この、Hildebrand SPは似てるけど混じらない物同士を「無理やり混ぜた場合」どうなるか。ンな事出来るかよって、実は出来る(ミセル等のカプセル化によるわけではなく)。流動性を落として(関係ない固形物をいっぱい入れる)熱をかけ、さらに高せん断をかけると、う〜ん濁ってるけどなんとなく混じってるよね〜なモノになる。熱は特に重要で、常温では交じり合わないものも高温では交じるということが少なくない。水に溶けないインスタントコーヒーがお湯だと溶ける理屈である(なのでSP値の議論は常温において、と注釈がつく)。

が、何をやってもやっぱり混じらねーものもある。こういった物は何がマズイのか・・・と、先ほどのベクトルの話に戻ると、水素結合項の次に重要な分極項の寄与が疑われる。極性が大きく違うものは混じらないよね〜、な当たり前の話だが、なんで極性違うと混じらないのか、HansenSPは上手く説明出来る。当然逆に、極性同じでも混じらないものに対して水素結合項を用いて説明することも可能だ。

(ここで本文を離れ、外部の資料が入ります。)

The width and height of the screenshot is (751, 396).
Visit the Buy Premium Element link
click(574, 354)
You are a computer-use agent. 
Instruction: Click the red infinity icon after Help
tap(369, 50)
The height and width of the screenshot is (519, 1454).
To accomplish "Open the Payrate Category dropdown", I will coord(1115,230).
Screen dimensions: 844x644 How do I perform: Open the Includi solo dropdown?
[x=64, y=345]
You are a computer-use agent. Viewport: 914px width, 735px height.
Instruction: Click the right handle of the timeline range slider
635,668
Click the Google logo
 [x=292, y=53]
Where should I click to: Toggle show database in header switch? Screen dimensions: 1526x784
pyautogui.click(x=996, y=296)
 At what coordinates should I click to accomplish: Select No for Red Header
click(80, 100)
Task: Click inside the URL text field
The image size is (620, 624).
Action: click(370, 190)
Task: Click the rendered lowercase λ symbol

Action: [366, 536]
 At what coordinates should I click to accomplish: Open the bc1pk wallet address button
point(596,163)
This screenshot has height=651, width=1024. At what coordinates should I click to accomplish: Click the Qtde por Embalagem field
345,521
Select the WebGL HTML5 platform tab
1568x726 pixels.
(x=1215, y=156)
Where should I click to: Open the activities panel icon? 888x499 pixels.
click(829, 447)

HansenSPでは、分極度をスカラー量として考えるが、元となっている双極子モーメントはもちろんベクトルなので、分子の向いている方向によって(微視的には)反発力が大きく変わる。もちろん巨視的には平均化されるが、それは系の熱に比例し、分子鎖の長さや骨格の剛直さ、及び分極度に関して混ぜた物の割合に反比例する可能性が高い。こういう議論はMD(分子動力学)で、統計集団を用いて分子間相互作用求めると良いのかもしれない。MDならSPで出来ない温度制御も可能だし。
http://apollon.issp.u-tokyo.ac.jp/~watanabe/pdf/mdthermo.pdf

それはともかく、別にSP値の話じゃなくても、MDやる上でもこのページは非常に参考になる。
http://www.pirika.com/JP/HSP/index.html

HansenSPの導出には、上記からも飛べるHSPiPが役に立つ。代表的な数十種の溶媒への溶解性より推算する手法、及びFedorsのように原子団寄与法で推算する手法がある。フリーではないが個人でも買える程度の価格だ。Winmostarと合わせて、理化学系の研究者なら持っておいて損はないと思う。